» **Problem**
Copy the lines below exactly as they appear, leaving out the pictures.

───── Dataset extract ─────

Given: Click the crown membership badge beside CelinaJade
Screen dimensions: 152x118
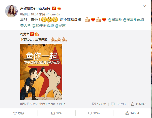Looking at the screenshot, I should pos(59,8).
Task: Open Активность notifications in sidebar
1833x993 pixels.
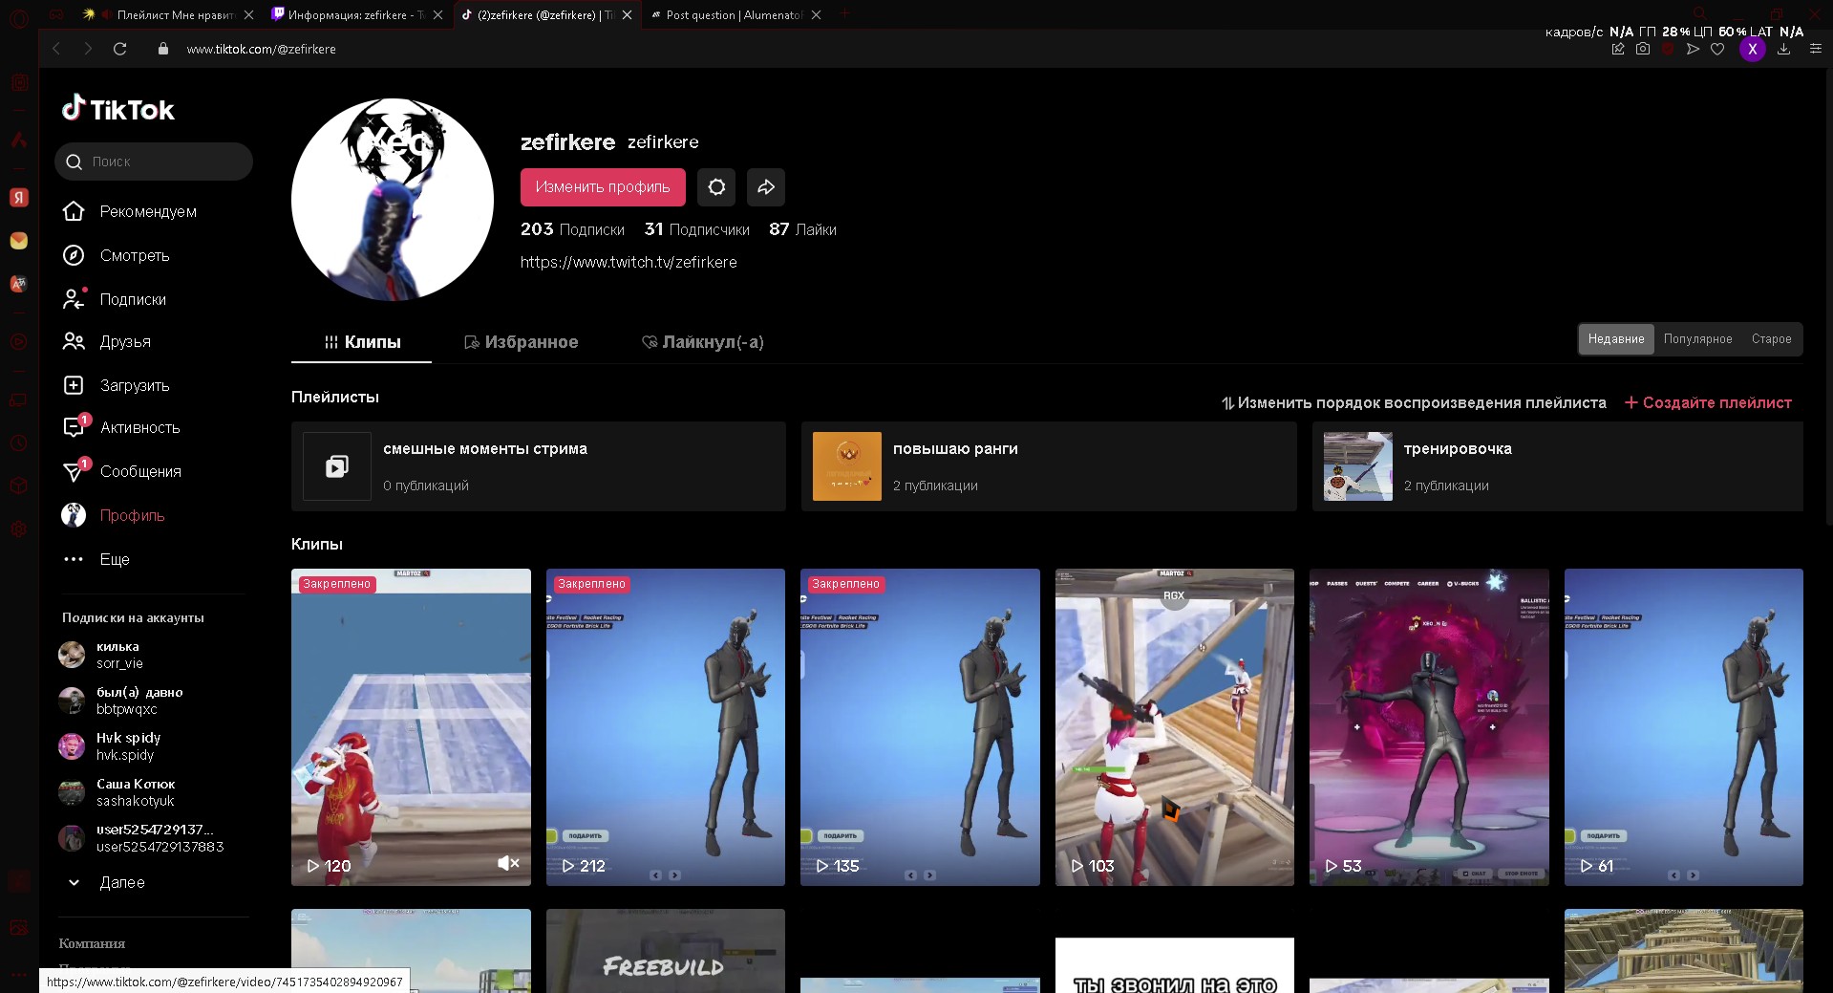Action: [x=139, y=428]
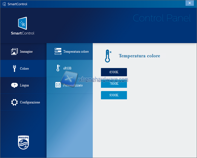
Task: Click the title bar app icon
Action: coord(4,4)
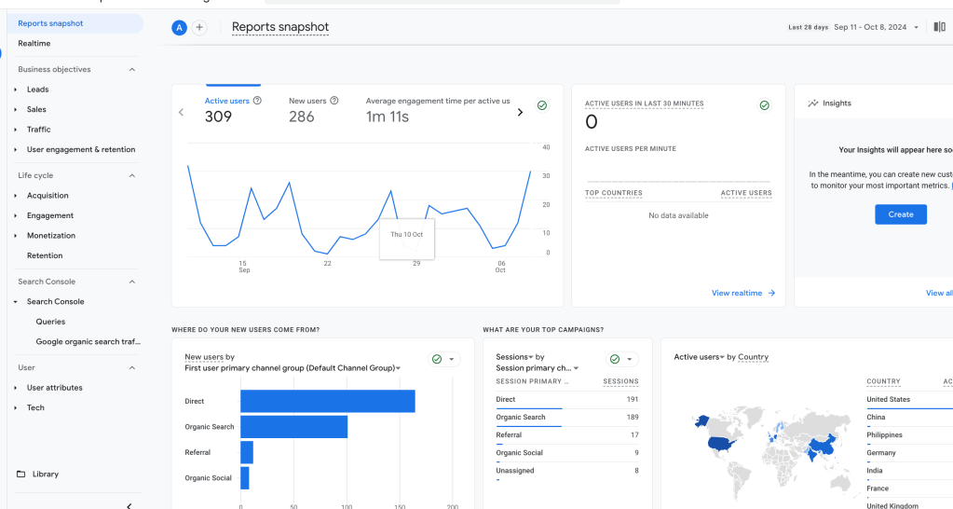Image resolution: width=953 pixels, height=509 pixels.
Task: Open the Library folder icon
Action: click(x=21, y=474)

─────

» **Response below**
Given: Click the crown membership badge beside CelinaJade
Screen dimensions: 152x118
Looking at the screenshot, I should pos(59,8).
Task: Open Активность notifications in sidebar
1833x993 pixels.
Action: [x=139, y=428]
Task: Click the title bar app icon
Action: coord(4,4)
Image resolution: width=953 pixels, height=509 pixels.
Task: Open the Library folder icon
Action: click(x=21, y=474)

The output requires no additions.